From: Andy Shevchenko <andy.shevchenko@gmail.com>
To: Thorsten Leemhuis <linux@leemhuis.info>
Cc: Greg Kroah-Hartman <gregkh@linuxfoundation.org>,
Peter Zijlstra <peterz@infradead.org>,
Thomas Gleixner <tglx@linutronix.de>,
Randy Dunlap <rdunlap@infradead.org>,
Linux Kernel Mailing List <linux-kernel@vger.kernel.org>,
"open list:KERNEL SELFTEST FRAMEWORK"
<linux-kselftest@vger.kernel.org>,
KUnit Development <kunit-dev@googlegroups.com>,
Linux Media Mailing List <linux-media@vger.kernel.org>,
netdev <netdev@vger.kernel.org>,
Brendan Higgins <brendanhiggins@google.com>,
"Rafael J. Wysocki" <rafael@kernel.org>,
Ingo Molnar <mingo@redhat.com>, Will Deacon <will@kernel.org>,
Waiman Long <longman@redhat.com>,
Boqun Feng <boqun.feng@gmail.com>,
Sakari Ailus <sakari.ailus@linux.intel.com>,
Laurent Pinchart <laurent.pinchart@ideasonboard.com>,
Mauro Carvalho Chehab <mchehab@kernel.org>,
Thomas Graf <tgraf@suug.ch>,
Herbert Xu <herbert@gondor.apana.org.au>,
Andrew Morton <akpm@linux-foundation.org>
Subject: Re: [PATCH v2 0/4] kernel.h further split
Date: Wed, 13 Oct 2021 13:31:38 +0300 [thread overview]
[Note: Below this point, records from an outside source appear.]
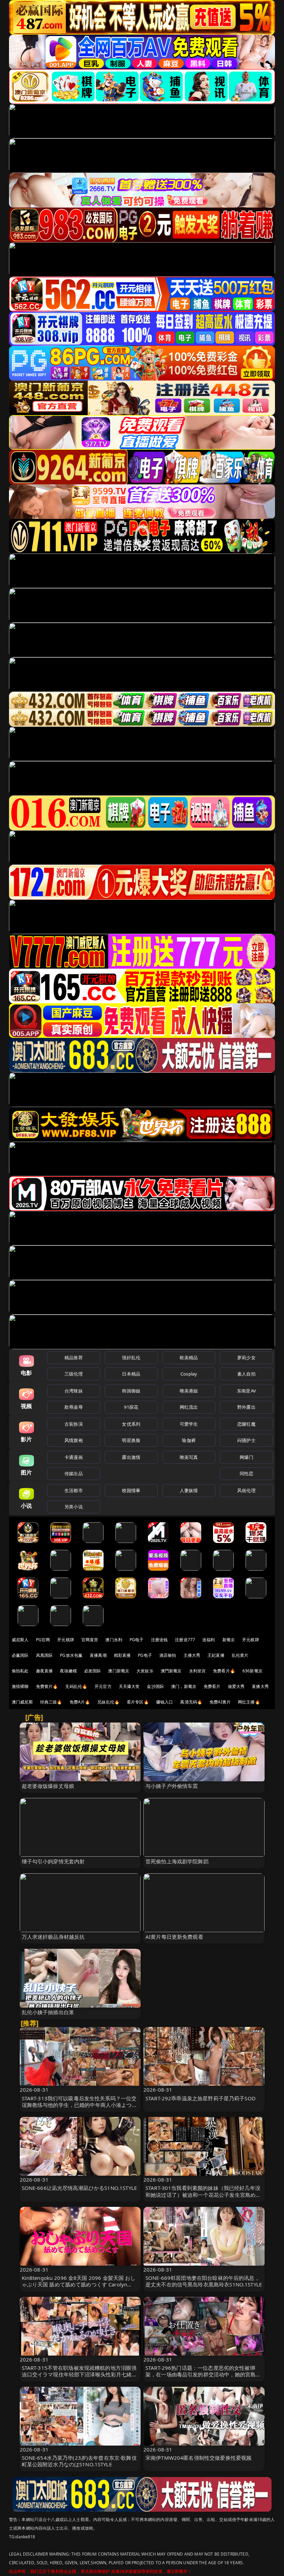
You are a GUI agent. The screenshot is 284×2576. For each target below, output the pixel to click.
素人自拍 (246, 1374)
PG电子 (137, 1640)
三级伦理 (73, 1374)
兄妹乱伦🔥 (108, 1702)
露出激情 (131, 1457)
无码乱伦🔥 (76, 1686)
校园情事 (131, 1490)
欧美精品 (189, 1357)
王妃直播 (215, 1655)
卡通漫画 (73, 1457)
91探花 (131, 1407)
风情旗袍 (73, 1440)
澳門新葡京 (171, 1671)
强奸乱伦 (131, 1357)
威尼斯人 (20, 1640)
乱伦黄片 (240, 1655)
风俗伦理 (246, 1490)
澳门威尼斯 (22, 1702)
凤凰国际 (44, 1655)
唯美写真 (189, 1457)
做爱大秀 (236, 1686)
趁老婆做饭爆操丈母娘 (48, 1785)
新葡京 (228, 1640)
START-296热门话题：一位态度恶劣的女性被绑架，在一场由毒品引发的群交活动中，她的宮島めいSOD (203, 2374)
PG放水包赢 (71, 1655)
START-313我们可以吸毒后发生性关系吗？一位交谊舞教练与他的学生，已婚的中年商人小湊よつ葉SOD (79, 2105)
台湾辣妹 (73, 1391)
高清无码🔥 (191, 1702)
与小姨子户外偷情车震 (171, 1785)
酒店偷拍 (167, 1655)
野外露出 (246, 1407)
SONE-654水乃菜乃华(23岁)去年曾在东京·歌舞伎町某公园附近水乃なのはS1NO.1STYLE (79, 2461)
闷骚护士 (246, 1440)
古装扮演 (73, 1424)
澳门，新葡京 (183, 1686)
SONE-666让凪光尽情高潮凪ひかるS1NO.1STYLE (79, 2187)
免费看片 (212, 1686)
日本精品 (131, 1374)
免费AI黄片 (220, 1702)
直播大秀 (260, 1686)
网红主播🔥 (249, 1702)
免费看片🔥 (224, 1671)
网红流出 (189, 1407)
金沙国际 (155, 1686)
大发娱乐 (144, 1671)
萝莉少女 (246, 1357)
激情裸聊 (20, 1686)
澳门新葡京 (118, 1671)
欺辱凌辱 (73, 1407)
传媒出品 (73, 1473)
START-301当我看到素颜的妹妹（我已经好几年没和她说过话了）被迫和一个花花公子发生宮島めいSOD (203, 2194)
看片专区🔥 (138, 1702)
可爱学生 (189, 1424)
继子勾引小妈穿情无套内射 (53, 1861)
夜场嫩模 (68, 1671)
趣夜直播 (44, 1671)
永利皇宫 (197, 1671)
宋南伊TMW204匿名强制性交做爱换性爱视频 (198, 2457)
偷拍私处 (20, 1671)
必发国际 (92, 1671)
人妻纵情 (189, 1490)
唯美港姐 (189, 1391)
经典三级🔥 (51, 1702)
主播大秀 (192, 1655)
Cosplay (188, 1374)
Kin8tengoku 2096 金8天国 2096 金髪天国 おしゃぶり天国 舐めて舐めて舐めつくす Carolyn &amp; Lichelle (79, 2284)
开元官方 (103, 1686)
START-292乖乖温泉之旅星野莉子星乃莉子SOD (200, 2098)
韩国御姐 (131, 1391)
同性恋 (246, 1473)
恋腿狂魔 (246, 1424)
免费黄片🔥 (47, 1686)
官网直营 (89, 1640)
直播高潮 (98, 1655)
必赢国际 (20, 1655)
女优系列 (131, 1424)
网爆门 (246, 1457)
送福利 (208, 1640)
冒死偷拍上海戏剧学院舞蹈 (176, 1861)
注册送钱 (159, 1640)
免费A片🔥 (80, 1702)
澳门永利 (113, 1640)
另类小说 (73, 1507)
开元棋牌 (65, 1640)
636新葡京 (252, 1671)
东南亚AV (246, 1391)
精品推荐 (73, 1357)
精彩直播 (122, 1655)
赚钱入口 (164, 1702)
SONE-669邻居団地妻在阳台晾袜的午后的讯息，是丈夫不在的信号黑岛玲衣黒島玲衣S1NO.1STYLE (203, 2281)
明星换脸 (131, 1440)
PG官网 (43, 1640)
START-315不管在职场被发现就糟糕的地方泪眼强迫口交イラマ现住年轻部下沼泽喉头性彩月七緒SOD (79, 2374)
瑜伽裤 (188, 1440)
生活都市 (73, 1490)
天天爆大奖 (129, 1686)
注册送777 (185, 1640)
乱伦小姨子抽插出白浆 (48, 2012)
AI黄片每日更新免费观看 (174, 1936)
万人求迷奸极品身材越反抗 (53, 1936)
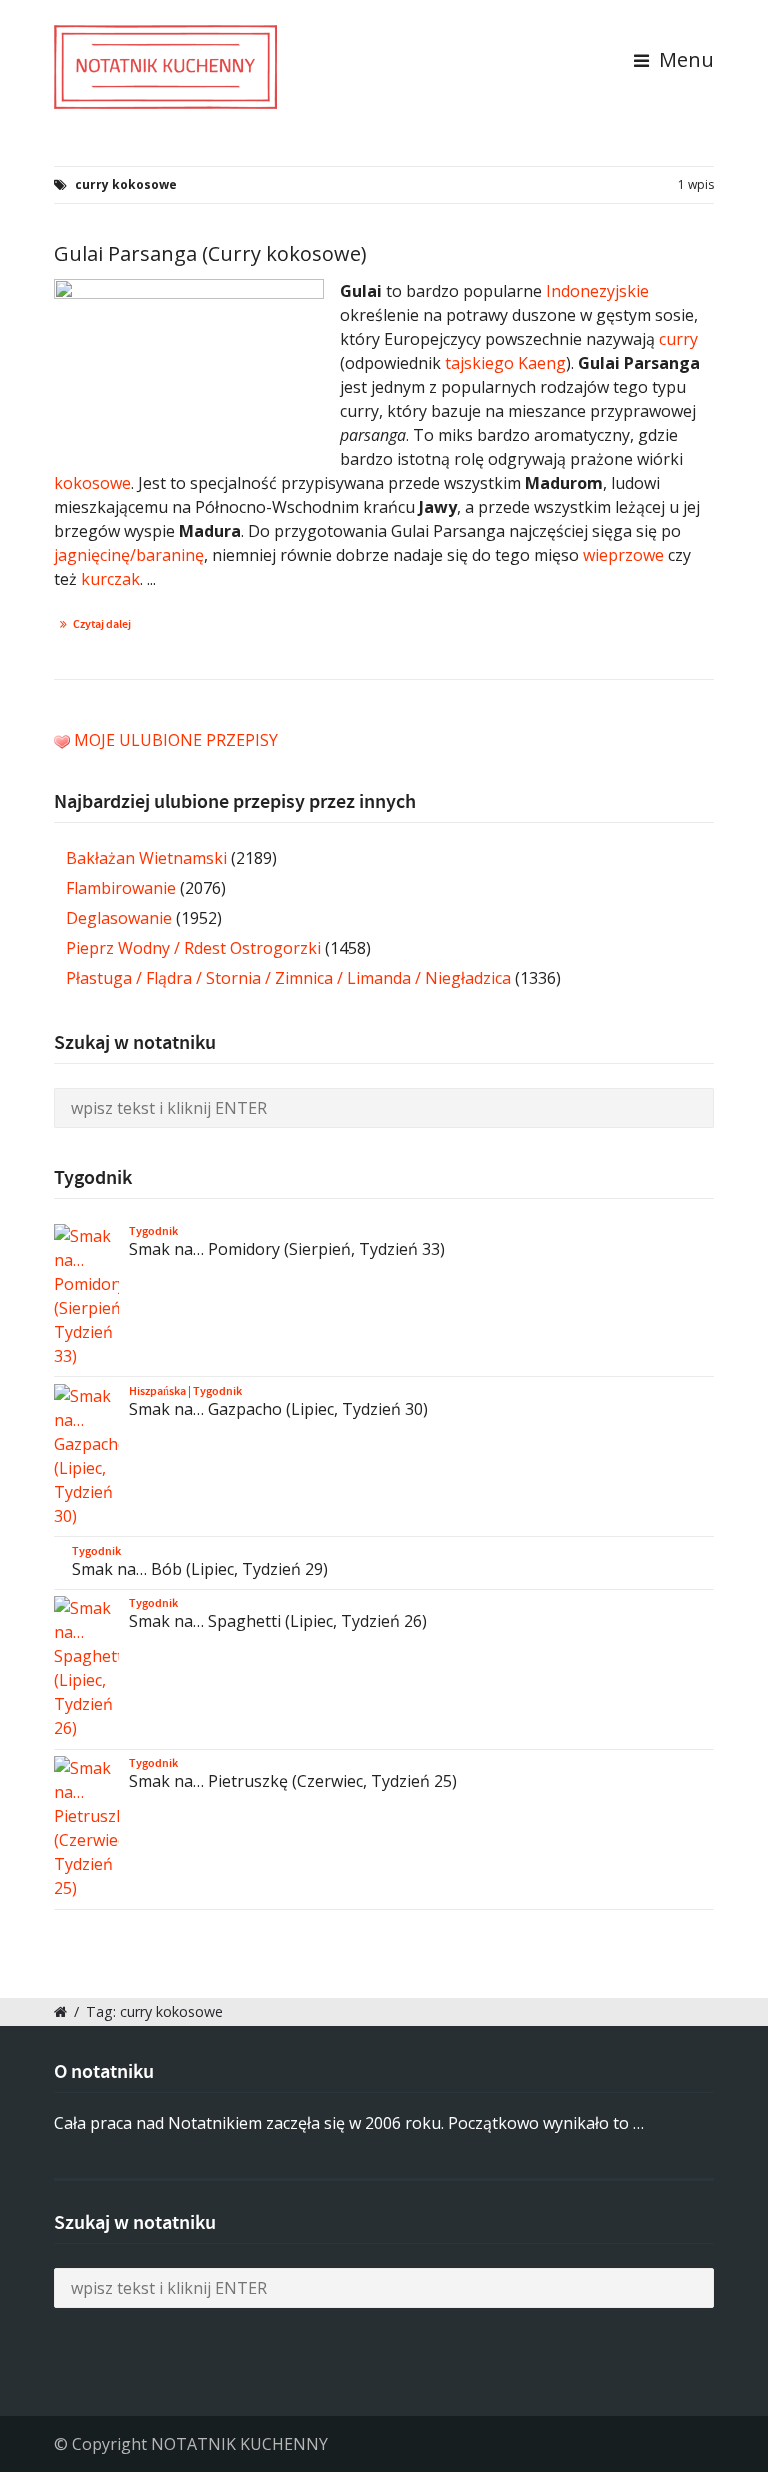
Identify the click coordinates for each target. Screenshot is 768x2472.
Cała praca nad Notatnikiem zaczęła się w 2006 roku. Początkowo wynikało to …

Message-ID: <YWa1igOl4eAxv6FL@smile.fi.intel.com> (raw)
In-Reply-To: <20211008113758.6cbee642@t14s>
On Fri, Oct 08, 2021 at 11:37:58AM +0200, Thorsten Leemhuis wrote:
> On Thu, 7 Oct 2021 14:51:15 +0300
> Andy Shevchenko <andy.shevchenko@gmail.com> wrote:
> > On Thu, Oct 7, 2021 at 1:34 PM Greg Kroah-Hartman
> > <gregkh@linuxfoundation.org> wrote:
> > > On Thu, Oct 07, 2021 at 12:51:25PM +0300, Andy Shevchenko wrote:
> > > > The kernel.h is a set of something which is not related to each
> > > > other and often used in non-crossed compilation units, especially
> > > > when drivers need only one or two macro definitions from it.
> > > >
> > > > Here is the split of container_of(). The goals are the following:
> > > > - untwist the dependency hell a bit
> > > > - drop kernel.h inclusion where it's only used for container_of()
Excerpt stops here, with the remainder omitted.